WHAT NEEDS TO BE DONE:
Extend the gastric cancer GWAS abstract below, picking up right after its final sentence.

Literature DB >> 29859005

Multi-marker analysis of genomic annotation on gastric cancer GWAS data from Chinese populations.

Fei Yu1,2, Tian Tian3, Bin Deng4, Tianpei Wang1, Qi Qi1, Meng Zhu1, Caiwang Yan1, Hui Ding1, Jinchen Wang1, Juncheng Dai1,2, Hongxia Ma1,2, Yanbing Ding5, Guangfu Jin6,7.   

Abstract

BACKGROUND: Gastric cancer (GC) is one of the high-incidence and high-mortality cancers all over the world. Though genome-wide association studies (GWASs) have found some genetic loci related to GC, they could only explain a small fraction of the potential pathogenesis for GC.
METHODS: We used multi-marker analysis of genomic annotation (MAGMA) to analyze pathways from four public pathway databases based on Chinese GWAS data including 2631 GC cases and 4373 controls. The differential expressions of selected genes in certain pathways were assessed on the basis of The Cancer Genome Atlas database. Immunohistochemistry was also conducted on 55 GC and paired normal tissues of Chinese patients to localize the expression of genes and further validate the differential expression.

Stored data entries
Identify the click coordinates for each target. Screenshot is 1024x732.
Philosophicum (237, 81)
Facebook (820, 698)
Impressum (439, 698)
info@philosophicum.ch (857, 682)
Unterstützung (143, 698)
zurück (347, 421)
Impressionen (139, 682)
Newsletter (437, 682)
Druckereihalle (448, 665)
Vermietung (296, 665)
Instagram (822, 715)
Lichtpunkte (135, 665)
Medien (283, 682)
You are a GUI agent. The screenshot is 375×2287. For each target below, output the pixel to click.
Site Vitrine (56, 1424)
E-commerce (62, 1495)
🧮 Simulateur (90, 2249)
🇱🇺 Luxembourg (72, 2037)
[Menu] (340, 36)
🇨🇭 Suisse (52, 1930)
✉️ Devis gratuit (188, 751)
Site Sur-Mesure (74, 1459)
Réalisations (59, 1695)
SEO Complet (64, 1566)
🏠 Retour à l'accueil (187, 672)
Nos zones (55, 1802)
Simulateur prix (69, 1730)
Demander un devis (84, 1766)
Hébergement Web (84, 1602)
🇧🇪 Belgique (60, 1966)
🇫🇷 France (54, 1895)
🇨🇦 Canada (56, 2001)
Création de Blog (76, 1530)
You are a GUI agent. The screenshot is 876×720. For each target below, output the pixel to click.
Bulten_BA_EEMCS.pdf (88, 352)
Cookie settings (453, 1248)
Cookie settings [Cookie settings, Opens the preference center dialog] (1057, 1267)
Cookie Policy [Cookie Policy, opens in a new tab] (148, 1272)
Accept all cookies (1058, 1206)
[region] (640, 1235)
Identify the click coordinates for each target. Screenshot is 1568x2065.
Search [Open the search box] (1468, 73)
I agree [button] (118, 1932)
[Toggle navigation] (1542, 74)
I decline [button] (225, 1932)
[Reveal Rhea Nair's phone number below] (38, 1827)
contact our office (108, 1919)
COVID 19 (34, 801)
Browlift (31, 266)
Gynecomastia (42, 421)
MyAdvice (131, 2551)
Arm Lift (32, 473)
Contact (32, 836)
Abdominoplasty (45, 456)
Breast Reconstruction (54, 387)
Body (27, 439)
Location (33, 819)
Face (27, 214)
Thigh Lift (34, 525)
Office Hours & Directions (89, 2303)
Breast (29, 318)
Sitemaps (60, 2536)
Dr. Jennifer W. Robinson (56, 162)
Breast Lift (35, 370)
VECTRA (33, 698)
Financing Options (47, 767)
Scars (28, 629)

ANSWER SPACE:
RESULTS: We identified three pathways including chemokine signaling pathway, potassium ion import pathway, and interleukin-7 (IL7) pathway, all of which were associated with GC risk. NMI in IL7 pathway and RAC1 in chemokine signaling pathway might be two new candidate genes involved in GC pathogenesis. Additionally, NMI and RAC1 were overexpressed in GC tissues than normal tissues.
CONCLUSION: Immune and inflammatory associated processes and potassium transporting might participate in the development of GC. Besides, NMI and RAC1 might represent two new key genes related to GC. Our findings might give new insight into the biological mechanism and immunotherapy for GC.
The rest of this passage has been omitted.